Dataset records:
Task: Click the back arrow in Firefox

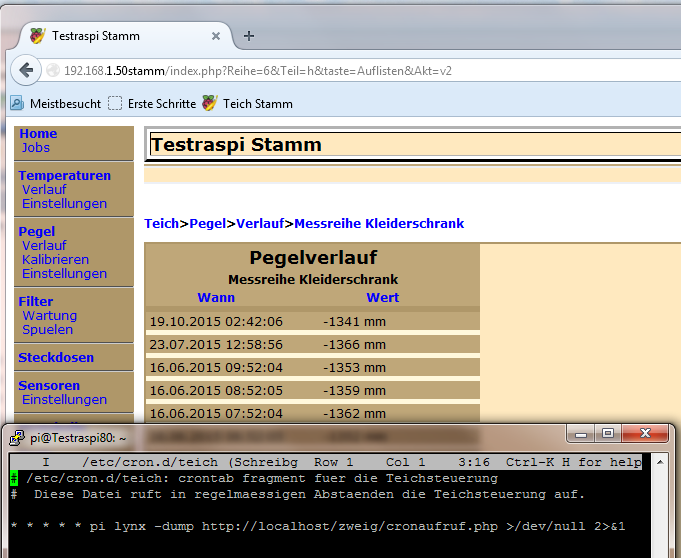Action: point(26,71)
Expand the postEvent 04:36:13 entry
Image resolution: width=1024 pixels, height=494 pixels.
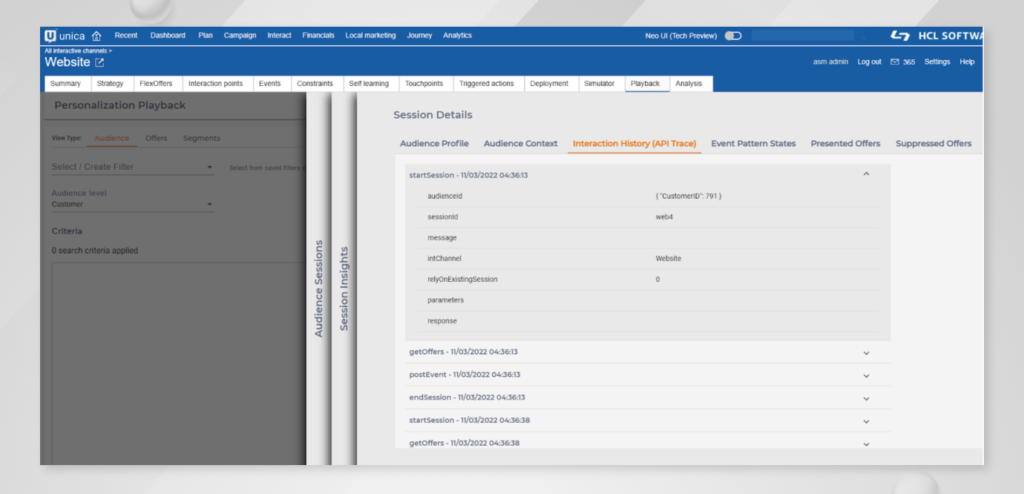866,375
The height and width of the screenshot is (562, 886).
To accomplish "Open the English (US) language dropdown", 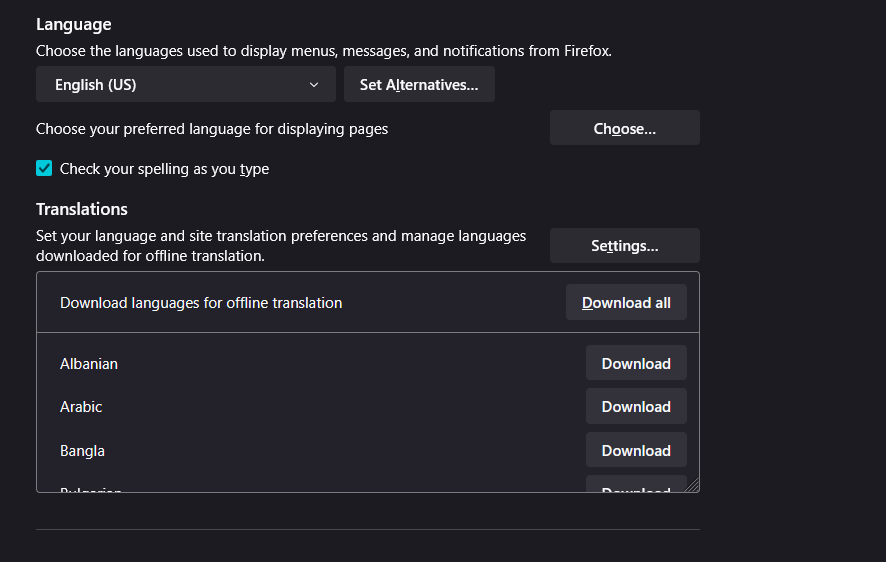I will pos(185,85).
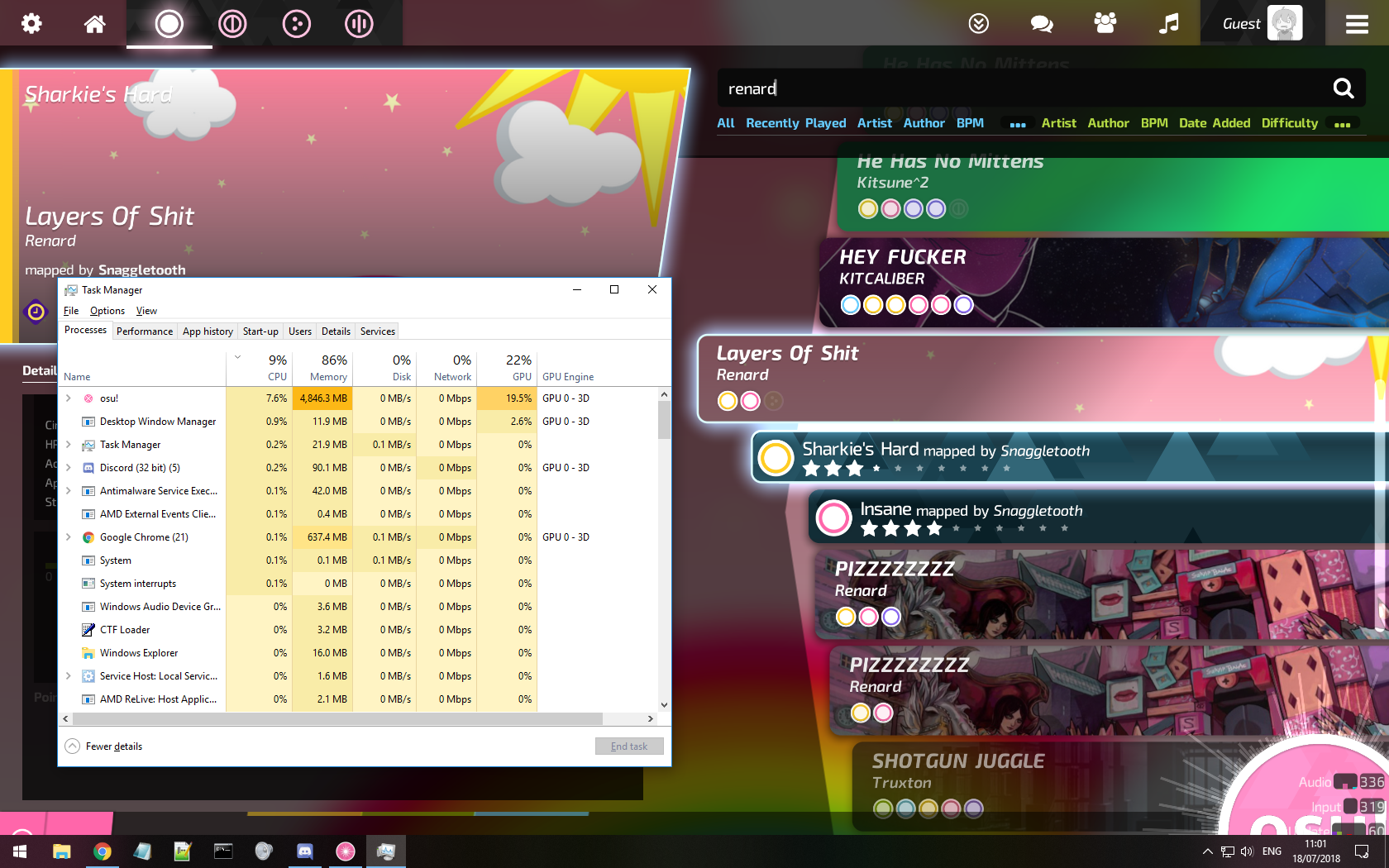Expand the Google Chrome (21) process

point(69,537)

[TO BE DONE] Pick out each line of the material above that contains the word "height", and copy those lines.

[FULL RESPONSE]
Image resolution: width=1024 pixels, height=494 pixels.
The height and width of the screenshot is (562, 886).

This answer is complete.